Regulation on Medical Devices 2017/745 (MDR): conformity assessment procedures
The new Regulation on medical devices 2017/745 (MDR), that will apply from May 2020, introduces a revision of risk classes to be attributed to medical devices and it also takes into account in a more direct and explicit way some types of devices that were previously not fully addressed (software, integrated systems, nanomaterials, etc.) In addition, it was made the choice to modify the conformity assessment procedures on medical devices, both in case a CE certificate by a Notified Body must be obtained and in case no third party evaluation is needed in order to put the device on the market.
It is out of scope of the present article to discuss all changes introduced by MDR and differences between the old Directive 93/42/EEC (MDD) and the prescriptions of the new MDR. Instead, it is interesting to address some general aspects that could highlight those differences potentially (or predictably) critical or even just burdensome in terms of further costs, times, and professional resources.

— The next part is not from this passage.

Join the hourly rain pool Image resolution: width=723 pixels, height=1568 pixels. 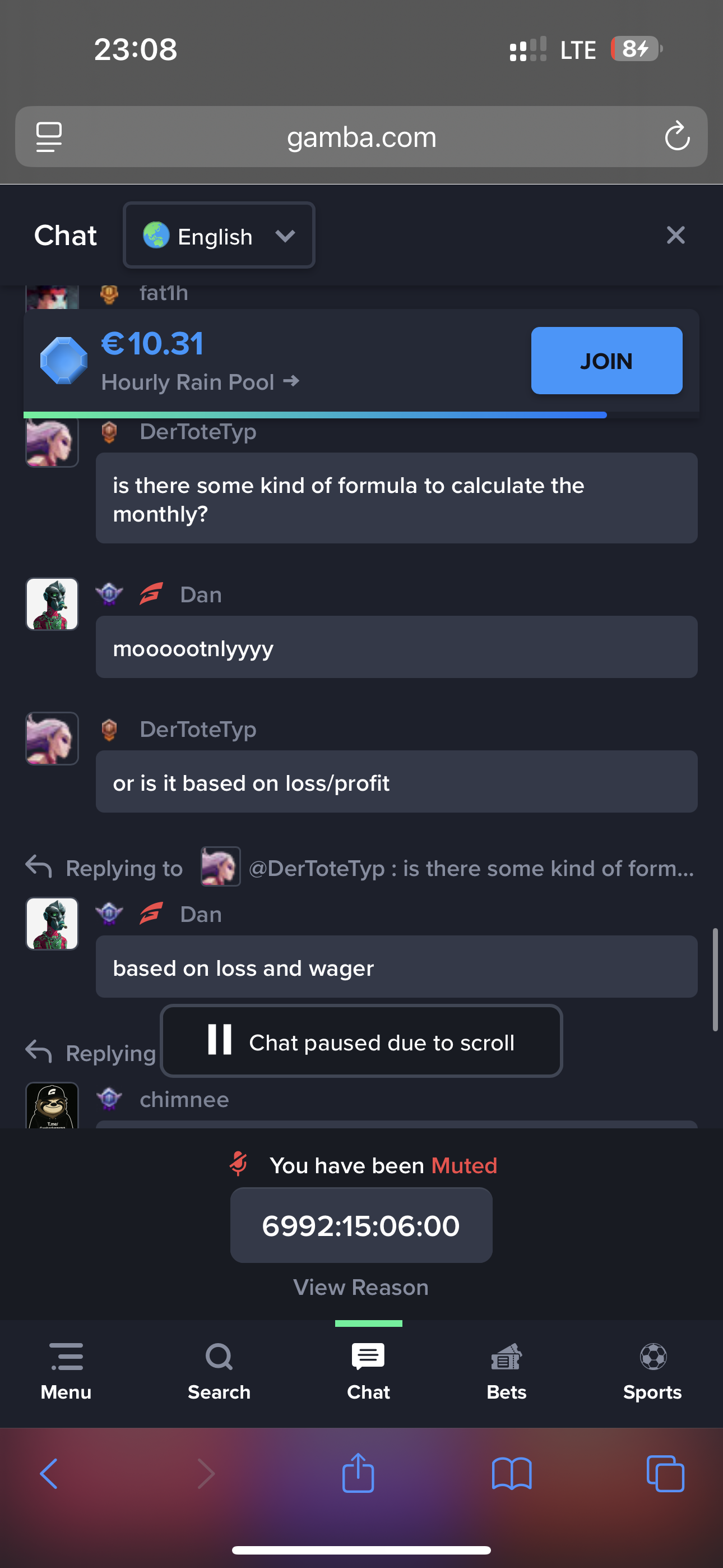tap(606, 361)
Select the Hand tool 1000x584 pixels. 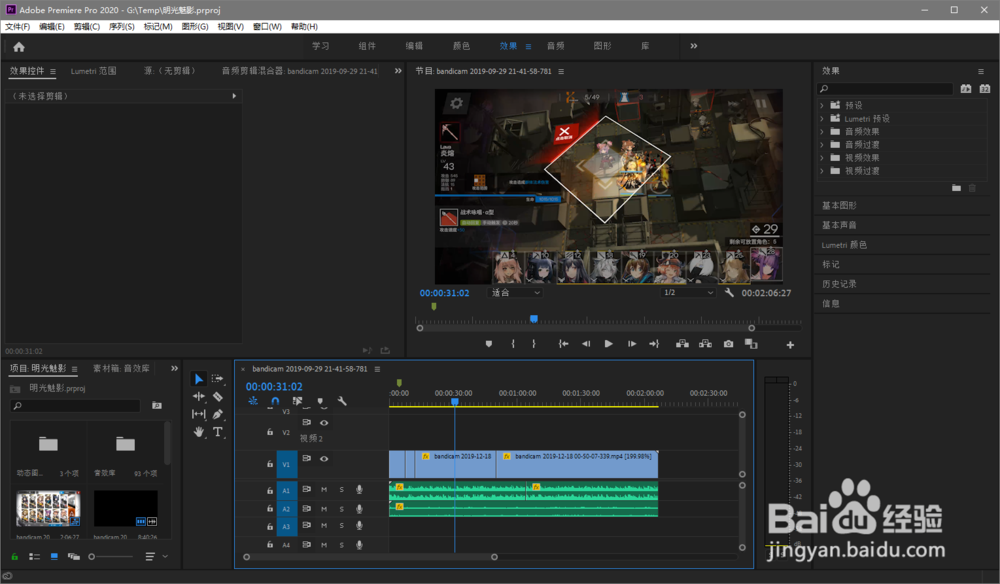pos(198,432)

The MDR introduces the separation between the technical documentation and the conformity assessment procedures. Thus, it is established that the technical documentation needs to be considered as a set of documents that store some given information (e.g. design and specification details), sum up some given results (e.g. risk management, validations and verifications), plan and gather some given processes (e.g. clinical evaluations and post-market surveillance). This way, the legislator purpose comes out clearly to consider the technical documentation as a summary of activities not crystallised in time but continuous and progressive. At the same time, conformity assessment procedures are identified and defined exactly for the same purpose they had in the old directive and that is operations intended to determine the medical device conformity and its corresponding and consequent maintenance. In such view, the technical documentation defined in Annexes II and III of MDR represents the fundamental information within the conformity assessment process.

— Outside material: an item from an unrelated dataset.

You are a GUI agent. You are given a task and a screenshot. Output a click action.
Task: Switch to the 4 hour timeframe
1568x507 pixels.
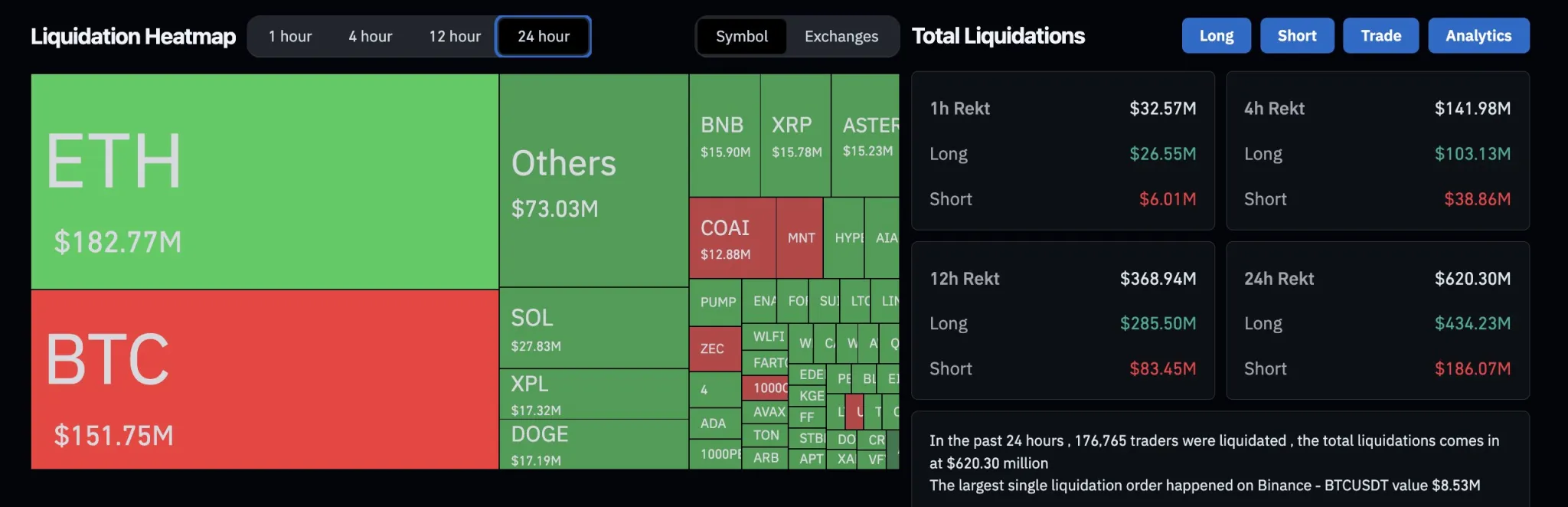371,36
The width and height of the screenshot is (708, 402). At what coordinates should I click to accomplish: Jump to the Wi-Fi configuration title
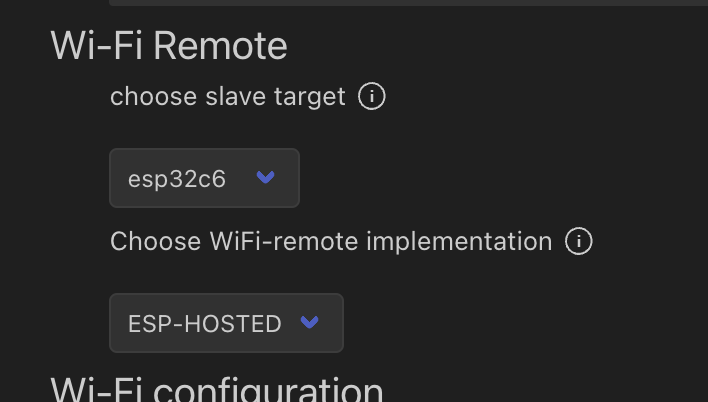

Thus, it is possible to draw associations between annexes of the old directive and corresponding ones in the new regulation (fig.1). The six annexes pertaining to the conformity assessment procedures of the old MDD (Annexes II to VII) are shrunk to three (Annexes IX to XI). This is due essentially to the merge into the new Annex XI of the old Annexes IV to VI. At the same time, Annex VII of the old MDD (for class I medical devices) disappears for two reasons: the technical documentation recalled into it is now included in the new Annexes II and III and second, the new MDR establishes from default to institute a quality management system as general obligation of manufacturers, that is not connected to the risk class of the medical device.
Two changes are going to surface in the ordinary conformity assessment procedures: the need of a Notified Body for the assessment of custom-made medical devices that are also implantable class III and of reusable surgical instruments (fig.2).

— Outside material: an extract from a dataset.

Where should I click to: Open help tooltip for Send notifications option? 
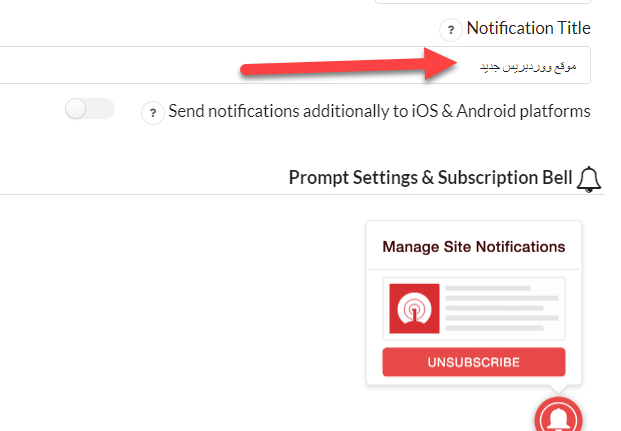[152, 112]
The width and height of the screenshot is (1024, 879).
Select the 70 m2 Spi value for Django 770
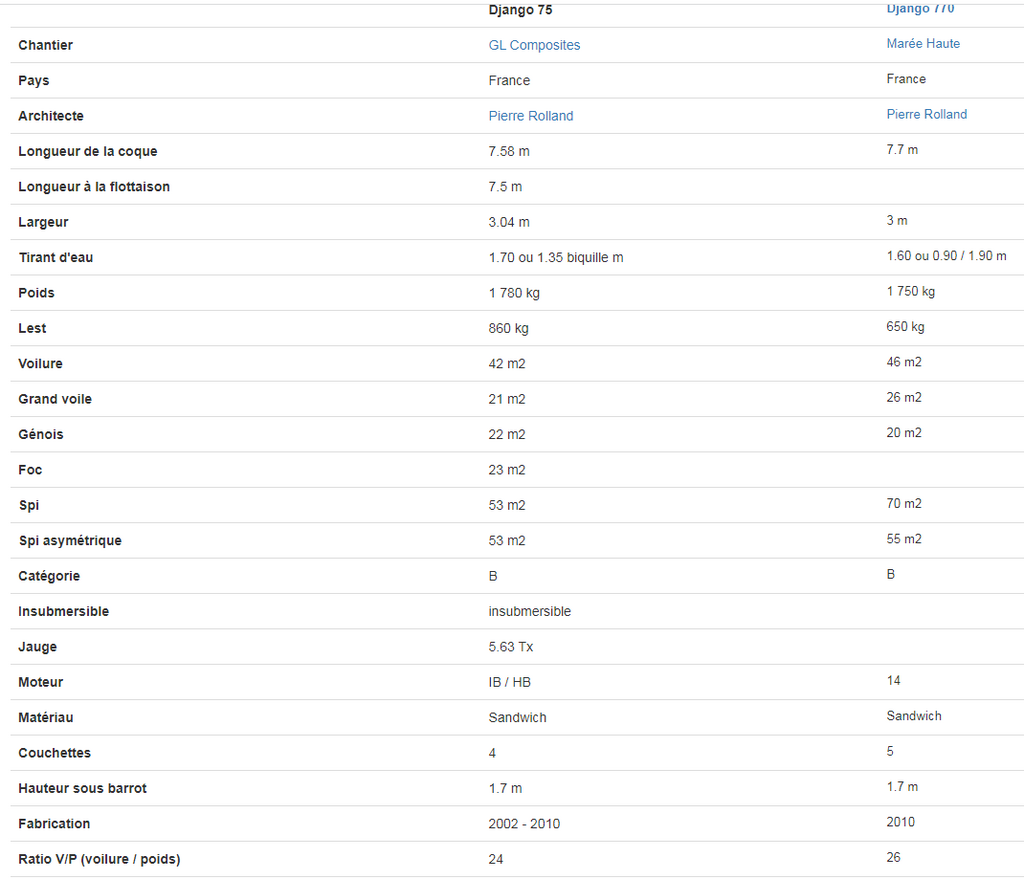(x=904, y=503)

Another change, of remarkable impact, is the introduction of specific additional procedures that will add to the ordinary ones. Said procedures are horizontal in the sense that they do relate to types of medical devices independently from their risk class (although the latter are anyway already fixed in most of the cases). These procedures have in common to require the recourse to a third body with respect to the Notified Body, such as the Competent Authority designated by a Member State in accordance with Directive 2001/83/EC on medicinal substances or EMA, which will have to provide a scientific opinion in cases of medical devices containing an ancillary medicinal products (opinion within 210 days), of medical devices based on substances that are absorbed or locally dispersed in the human body (opinion within 150 days), and of medical devices manufactured using or containing as integral part tissues or cells of human origin or their derivatives (opinion within 120 days). Another case is that of class III implantable medical devices and class IIb active medical devices intended to administer/remove medicinal products from the human body, where an Expert Group established according to Art.106 will have to provide a scientific opinion within 60 days from the communication, through the Commission, of the documentation on the medical device and its assessment by the Notified Body. In this case the opinion is not binding and the Expert Group can even decide, within 21 days, not to provide a scientific opinion.